_Excerpt provided_:

^^^^^^^^^^^^^^^^

Call me stupid but as far as I know FreeBSD *4.x* didn't have any AHCI (S)ATA support.


----------



## DutchDaemon (Jan 15, 2010)

Yeah, that's probably a fair assumption (that would be a _major_ MFC!). Can I still call you stupid? :e


----------



## SirDice (Jan 15, 2010)

For you I'll make an exception :e


----------



## rdbrock (Jan 16, 2010)

KarelPerez said:
			
		

> I'm having a similar issue installing an olive on freebsd.
> 
> I'm fallowing this guy instructions. everything goes well until i get to the point where i run the pkg_add /var/tmp/jinstall.
> 
> ...


never did get it working yet, did not have time to revisit yet.
I know it's possible, people at my work have it running on PII 233mhz machines, I'm going to get with them and see how they did it, and I'll come back here and explain.  There is also a full wiki on this, havent had a chance to read yet as I got stuck on partitioning.

Olive wiki  http://juniper.cluepon.net/index.php/Olive


----------



## rdbrock (Jan 16, 2010)

rdbrock said:
			
		

> never did get it working yet, did not have time to revisit yet.

^^^^^^^^^^^^^^^^

_Data_:
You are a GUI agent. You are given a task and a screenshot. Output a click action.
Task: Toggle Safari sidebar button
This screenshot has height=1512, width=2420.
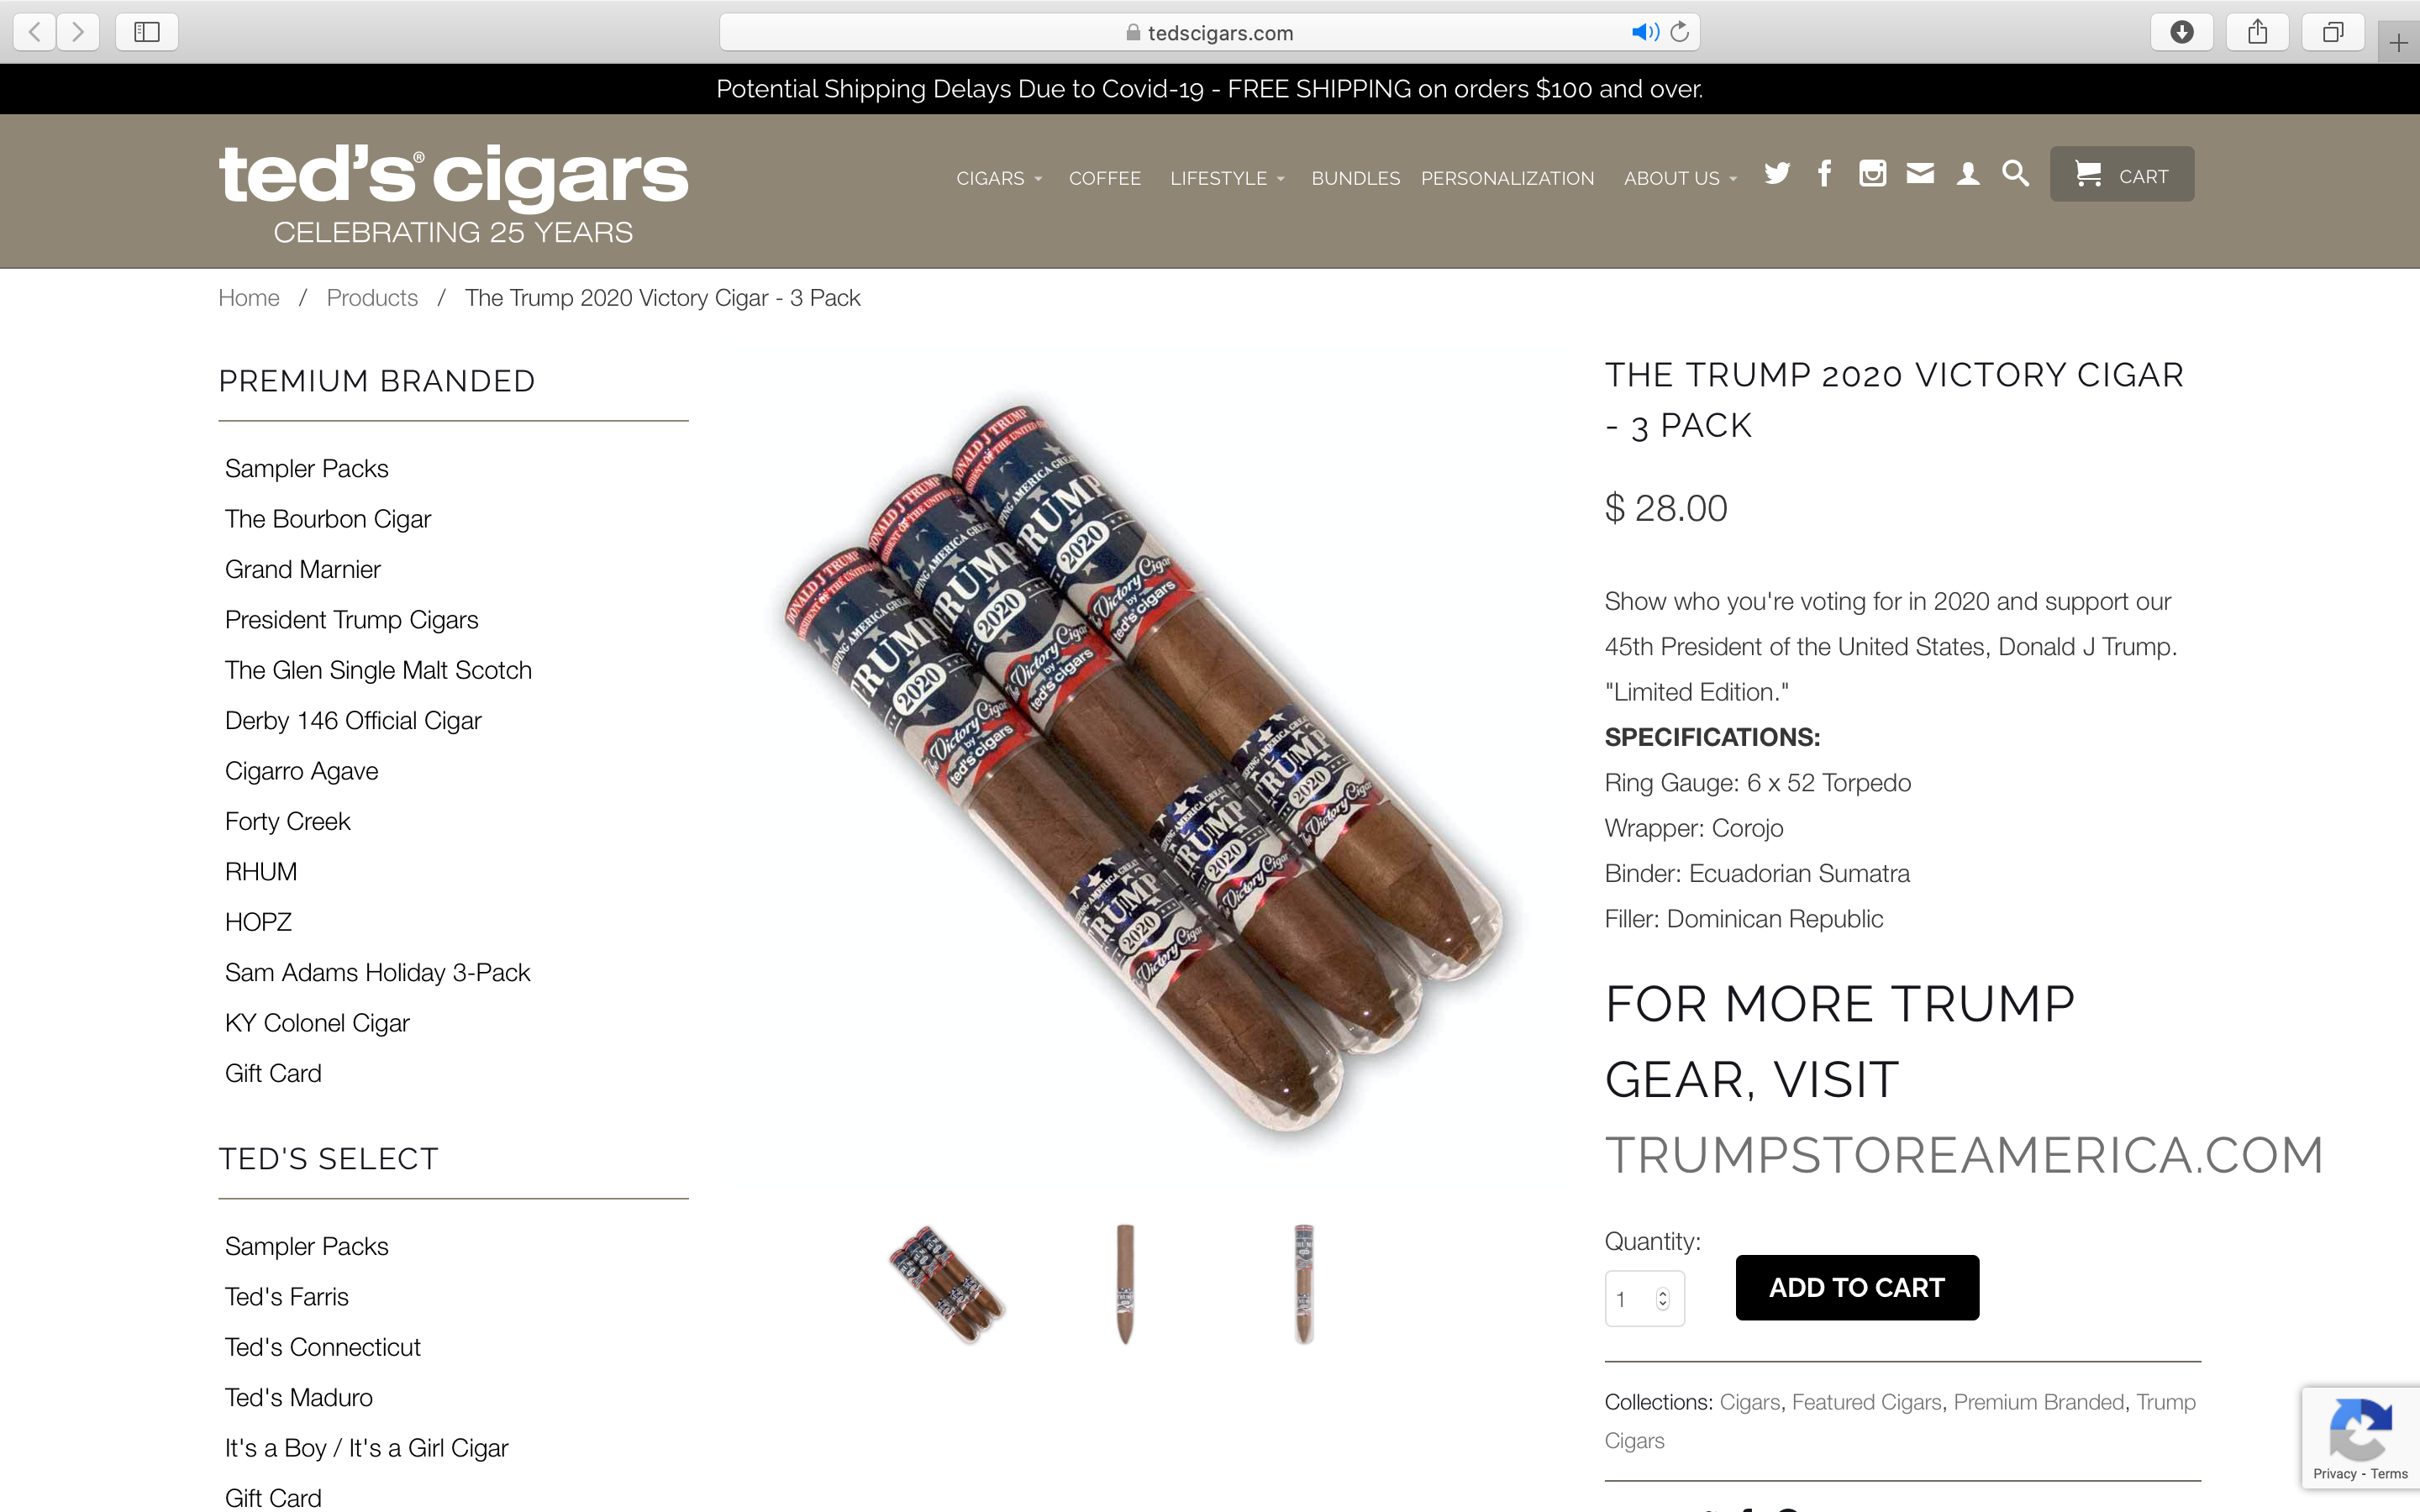147,32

^^^^^^^^^^^^^^^^

_Task to complete_:
Please carry on the forum thread about installing an Olive on FreeBSD from the point where it stops. The lines above aren't needed for this.

_Response below_:
> I know it's possible, people at my work have it running on PII 233mhz machines, I'm going to get with them and see how they did it, and I'll come back here and explain.  There is also a full wiki on this, havent had a chance to read yet as I got stuck on partitioning.
> 
> Olive wiki  http://juniper.cluepon.net/index.php/Olive



If someone beats me to a step by step, please post it here.
I beleive the wiki link above has some very usefull tips installing on the mini 4.4 Freebsd iso, you just need intel NIC chipsets and MB from what i understood.


----------



## KarelPerez (Jan 17, 2010)

The Main reason it failed is because i had selected Scsi under the Hard drive Virtual Node Configuration, I selected Ide and the Install was succesfull. Thanks everyone ..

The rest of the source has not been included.